**Set tasks**
(A) In the airline merger FAQ, where do US Airways executives say they intend to move the company's headquarters?
(B) Continue the airline merger FAQ from its final sentence.

Is it safe to buy tickets on these airlines?

Definitely. It will likely take the airlines months to win approvals and close on the merger. And, even once (if) that happens, it still will take many months to combine operations. During that time, each carrier would continue to operate normally. That includes selling their own tickets and operating their own flights. Once the airlines are ready to combine, the newly merged carrier would honor all future tickets sold on either one.

What name would the new carrier take?

American in all likelihood. Although US Airways' management will have many of the top jobs in the merged airline, CEO Doug Parker and other US Airways executives are on record as saying that they will assume the American name and brand. They've also said they intend to move the company's headquarters from Arizona to American's current location in Texas.

Are my miles safe?

This is one of the top questions people want to know any time there's a merger. Fortunately, the answer is "yes." Mileage programs are a key perk airlines use to hold onto their top customers, and the new "merged" American won't risk alienating any of those customers by not honoring the "other side's" miles in a merger. It would take several months - maybe even a year - from the time a merger closes, but the carriers eventually will consolidate their frequent-flier programs and merge the accounts of fliers who have miles with both airlines.

Which frequent-flier alliance will the carrier be in?

oneworld. US Airways is currently in the Star Alliance, but CEO Parker has been clear that the merged airline would hitch its wagon to the oneworld group that American helped found. Even other members of oneworld - such as British Airways' chief Willie Walsh - have openly said American would have more to offer oneworld if it merged with US Airways.

Would the merger be good or bad for frequent fliers?

As with any merger, there would be changes that cut both ways. One of the most obvious improvements would be an increased number of international destinations available to frequent fliers.

**Provided information**
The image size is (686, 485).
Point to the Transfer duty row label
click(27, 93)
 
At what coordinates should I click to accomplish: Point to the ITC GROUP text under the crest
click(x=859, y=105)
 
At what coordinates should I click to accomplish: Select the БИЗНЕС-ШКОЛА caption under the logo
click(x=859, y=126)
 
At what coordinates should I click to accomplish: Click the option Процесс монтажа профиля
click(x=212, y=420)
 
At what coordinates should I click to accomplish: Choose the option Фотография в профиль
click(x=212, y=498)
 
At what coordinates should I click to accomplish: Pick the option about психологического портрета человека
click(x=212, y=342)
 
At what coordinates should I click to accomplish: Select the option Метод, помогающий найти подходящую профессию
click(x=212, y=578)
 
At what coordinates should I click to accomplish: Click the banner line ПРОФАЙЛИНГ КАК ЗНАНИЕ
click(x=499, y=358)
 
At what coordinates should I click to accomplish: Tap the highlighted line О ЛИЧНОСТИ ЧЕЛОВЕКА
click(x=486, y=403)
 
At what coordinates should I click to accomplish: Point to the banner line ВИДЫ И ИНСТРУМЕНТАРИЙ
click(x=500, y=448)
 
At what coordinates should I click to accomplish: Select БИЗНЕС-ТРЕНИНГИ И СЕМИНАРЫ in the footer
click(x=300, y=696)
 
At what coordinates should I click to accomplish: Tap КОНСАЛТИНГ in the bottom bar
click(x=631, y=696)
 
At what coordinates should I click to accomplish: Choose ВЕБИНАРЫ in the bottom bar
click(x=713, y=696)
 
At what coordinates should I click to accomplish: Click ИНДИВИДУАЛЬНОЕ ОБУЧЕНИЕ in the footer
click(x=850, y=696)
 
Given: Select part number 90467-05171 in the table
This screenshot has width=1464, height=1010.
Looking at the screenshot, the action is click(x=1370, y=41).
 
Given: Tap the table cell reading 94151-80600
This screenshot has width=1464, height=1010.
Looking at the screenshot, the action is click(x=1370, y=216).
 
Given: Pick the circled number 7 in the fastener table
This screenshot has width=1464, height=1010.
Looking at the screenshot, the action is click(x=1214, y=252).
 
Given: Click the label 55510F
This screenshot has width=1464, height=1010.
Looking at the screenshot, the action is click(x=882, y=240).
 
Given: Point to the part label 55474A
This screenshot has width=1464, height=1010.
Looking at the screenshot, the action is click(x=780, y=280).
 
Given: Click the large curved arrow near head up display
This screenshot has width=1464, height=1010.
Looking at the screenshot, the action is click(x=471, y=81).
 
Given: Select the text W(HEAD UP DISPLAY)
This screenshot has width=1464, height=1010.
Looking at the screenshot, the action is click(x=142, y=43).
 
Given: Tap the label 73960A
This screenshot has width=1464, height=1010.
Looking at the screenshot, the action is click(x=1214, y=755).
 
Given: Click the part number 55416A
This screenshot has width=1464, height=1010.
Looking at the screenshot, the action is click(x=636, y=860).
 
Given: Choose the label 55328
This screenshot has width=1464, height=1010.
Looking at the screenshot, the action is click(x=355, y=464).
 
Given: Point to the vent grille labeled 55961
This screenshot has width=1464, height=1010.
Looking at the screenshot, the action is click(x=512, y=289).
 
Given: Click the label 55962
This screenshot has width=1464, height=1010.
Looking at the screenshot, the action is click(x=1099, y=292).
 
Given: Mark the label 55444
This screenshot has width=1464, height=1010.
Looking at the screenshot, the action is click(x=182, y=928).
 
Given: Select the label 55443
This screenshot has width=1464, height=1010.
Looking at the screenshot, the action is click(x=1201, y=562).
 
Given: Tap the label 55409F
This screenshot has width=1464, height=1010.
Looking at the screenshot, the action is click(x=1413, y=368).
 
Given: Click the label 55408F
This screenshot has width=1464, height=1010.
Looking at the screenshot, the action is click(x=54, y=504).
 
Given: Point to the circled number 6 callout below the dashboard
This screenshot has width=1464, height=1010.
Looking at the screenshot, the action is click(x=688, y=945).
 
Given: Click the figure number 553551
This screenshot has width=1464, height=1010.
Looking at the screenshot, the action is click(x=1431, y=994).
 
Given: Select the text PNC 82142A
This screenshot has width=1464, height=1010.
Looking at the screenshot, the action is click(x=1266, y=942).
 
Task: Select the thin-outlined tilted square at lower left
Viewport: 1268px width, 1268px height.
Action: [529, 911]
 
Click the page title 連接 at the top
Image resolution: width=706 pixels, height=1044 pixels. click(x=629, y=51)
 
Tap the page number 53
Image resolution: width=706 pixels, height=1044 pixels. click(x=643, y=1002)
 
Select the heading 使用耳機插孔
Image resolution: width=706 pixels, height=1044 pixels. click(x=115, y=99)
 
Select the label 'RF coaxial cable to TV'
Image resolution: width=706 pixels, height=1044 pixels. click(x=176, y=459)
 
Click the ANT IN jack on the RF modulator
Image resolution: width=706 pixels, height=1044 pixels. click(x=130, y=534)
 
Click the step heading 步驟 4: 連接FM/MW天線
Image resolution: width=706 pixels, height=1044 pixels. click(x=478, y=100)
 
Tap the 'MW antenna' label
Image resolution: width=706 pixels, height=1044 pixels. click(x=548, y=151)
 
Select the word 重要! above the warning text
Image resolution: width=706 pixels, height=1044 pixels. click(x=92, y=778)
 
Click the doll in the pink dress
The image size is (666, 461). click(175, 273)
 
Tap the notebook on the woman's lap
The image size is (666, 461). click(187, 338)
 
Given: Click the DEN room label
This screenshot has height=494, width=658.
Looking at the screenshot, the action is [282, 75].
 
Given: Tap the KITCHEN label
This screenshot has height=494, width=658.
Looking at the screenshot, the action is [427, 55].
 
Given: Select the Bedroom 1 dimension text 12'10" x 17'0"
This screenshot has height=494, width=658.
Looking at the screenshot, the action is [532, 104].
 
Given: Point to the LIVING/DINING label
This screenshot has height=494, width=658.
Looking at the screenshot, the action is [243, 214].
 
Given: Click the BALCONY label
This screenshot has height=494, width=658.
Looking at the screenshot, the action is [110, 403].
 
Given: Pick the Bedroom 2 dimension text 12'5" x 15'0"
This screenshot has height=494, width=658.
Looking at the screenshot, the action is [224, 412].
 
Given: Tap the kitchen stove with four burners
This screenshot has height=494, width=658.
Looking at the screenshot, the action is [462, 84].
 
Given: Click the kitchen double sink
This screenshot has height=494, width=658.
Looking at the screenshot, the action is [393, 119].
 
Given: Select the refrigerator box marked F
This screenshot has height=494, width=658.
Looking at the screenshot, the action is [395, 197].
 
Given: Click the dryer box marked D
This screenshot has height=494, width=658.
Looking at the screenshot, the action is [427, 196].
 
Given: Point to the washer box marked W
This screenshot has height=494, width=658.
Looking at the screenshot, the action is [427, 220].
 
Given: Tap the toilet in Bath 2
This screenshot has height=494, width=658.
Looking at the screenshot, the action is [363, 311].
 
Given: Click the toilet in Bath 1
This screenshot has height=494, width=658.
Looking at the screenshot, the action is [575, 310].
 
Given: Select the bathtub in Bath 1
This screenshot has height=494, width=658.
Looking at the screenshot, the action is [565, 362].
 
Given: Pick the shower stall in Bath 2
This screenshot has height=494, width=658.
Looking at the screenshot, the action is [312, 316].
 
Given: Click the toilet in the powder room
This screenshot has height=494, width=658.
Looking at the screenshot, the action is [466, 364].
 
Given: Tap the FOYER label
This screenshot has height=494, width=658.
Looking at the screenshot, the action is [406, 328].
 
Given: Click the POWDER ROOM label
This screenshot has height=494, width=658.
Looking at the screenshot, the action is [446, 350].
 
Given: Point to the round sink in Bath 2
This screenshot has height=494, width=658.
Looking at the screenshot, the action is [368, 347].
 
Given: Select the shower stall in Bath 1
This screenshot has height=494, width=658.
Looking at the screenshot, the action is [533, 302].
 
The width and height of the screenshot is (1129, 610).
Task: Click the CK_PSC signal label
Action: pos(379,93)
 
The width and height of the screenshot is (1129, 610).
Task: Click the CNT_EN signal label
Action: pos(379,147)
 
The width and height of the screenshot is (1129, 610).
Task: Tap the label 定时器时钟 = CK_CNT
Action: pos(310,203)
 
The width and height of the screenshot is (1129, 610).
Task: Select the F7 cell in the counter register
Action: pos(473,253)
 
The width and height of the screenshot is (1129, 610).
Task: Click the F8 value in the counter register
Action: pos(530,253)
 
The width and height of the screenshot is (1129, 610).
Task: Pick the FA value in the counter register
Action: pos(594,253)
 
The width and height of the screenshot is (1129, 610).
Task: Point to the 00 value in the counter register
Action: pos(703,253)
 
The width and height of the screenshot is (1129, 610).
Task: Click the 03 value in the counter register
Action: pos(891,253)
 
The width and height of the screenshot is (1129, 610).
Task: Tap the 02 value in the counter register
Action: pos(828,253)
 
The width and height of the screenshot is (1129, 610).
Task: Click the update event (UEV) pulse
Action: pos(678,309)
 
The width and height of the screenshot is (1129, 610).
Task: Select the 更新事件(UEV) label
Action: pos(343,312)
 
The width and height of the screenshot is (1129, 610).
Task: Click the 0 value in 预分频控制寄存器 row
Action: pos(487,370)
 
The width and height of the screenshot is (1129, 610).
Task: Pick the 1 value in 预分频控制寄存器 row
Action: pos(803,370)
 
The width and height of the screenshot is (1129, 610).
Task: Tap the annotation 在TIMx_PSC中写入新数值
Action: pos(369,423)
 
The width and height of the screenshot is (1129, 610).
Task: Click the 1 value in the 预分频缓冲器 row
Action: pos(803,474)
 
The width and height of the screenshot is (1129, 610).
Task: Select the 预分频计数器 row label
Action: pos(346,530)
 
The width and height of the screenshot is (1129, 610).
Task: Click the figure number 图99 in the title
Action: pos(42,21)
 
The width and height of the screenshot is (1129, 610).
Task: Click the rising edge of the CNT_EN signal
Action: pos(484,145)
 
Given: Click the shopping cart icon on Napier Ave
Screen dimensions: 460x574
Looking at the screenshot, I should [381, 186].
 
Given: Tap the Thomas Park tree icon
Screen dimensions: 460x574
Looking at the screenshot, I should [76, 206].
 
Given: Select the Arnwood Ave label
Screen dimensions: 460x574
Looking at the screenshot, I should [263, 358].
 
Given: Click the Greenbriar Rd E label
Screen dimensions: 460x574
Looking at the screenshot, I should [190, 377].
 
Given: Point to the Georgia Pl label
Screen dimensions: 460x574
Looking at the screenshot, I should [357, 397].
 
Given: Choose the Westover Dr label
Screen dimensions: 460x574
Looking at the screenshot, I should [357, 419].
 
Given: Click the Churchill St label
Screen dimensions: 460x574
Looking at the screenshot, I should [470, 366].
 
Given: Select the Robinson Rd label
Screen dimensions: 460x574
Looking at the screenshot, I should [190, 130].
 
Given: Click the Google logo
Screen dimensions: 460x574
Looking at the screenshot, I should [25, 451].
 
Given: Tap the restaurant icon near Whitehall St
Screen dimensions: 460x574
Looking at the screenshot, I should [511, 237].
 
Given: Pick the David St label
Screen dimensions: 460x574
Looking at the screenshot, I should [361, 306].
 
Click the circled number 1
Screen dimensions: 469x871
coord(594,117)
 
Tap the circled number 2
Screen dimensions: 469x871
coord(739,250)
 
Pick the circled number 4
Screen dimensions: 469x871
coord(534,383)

**The answers**
(A) From Arizona to American's current location in Texas.

(B)
More broadly, American's AAdvantage program is widely regarded as one of the best loyalty programs in the world. The program has many options to earn miles, and AA is considered to be among the easiest U.S. airlines for redeeming miles for award tickets. American also allows customers the option to redeem miles for one-way award tickets by using just half the miles needed for a one-way trip - an option that would surely be well-received by US Airways' frequent fliers if that carries over to the merger carrier.

As for US Airways, its Dividend Miles frequent-flier program is solid -- if not among the world's best. It does have its perks, though, such as low-mileage off-peak award tickets that give members great deals for winter trips to Europe.

The biggest fear would be if the airline raised the miles needed for award tickets, but observers expect the airline won't make such a move, at least early on, as it tries to placate customers worried about the merger.

Will fares go up?

Yes, that's likely on some routes. However, one recent study by professional services firm PwC US suggests that the two previous big airline mergers (Delta-Northwest and United-Continental) have not produced the across-the-board price increases many had feared. And, proponents of "consolidation" argue that creating a third big "global" U.S. airline could actually help keep fares in check by preventing United and Delta from becoming a duopoly that can dictate fares.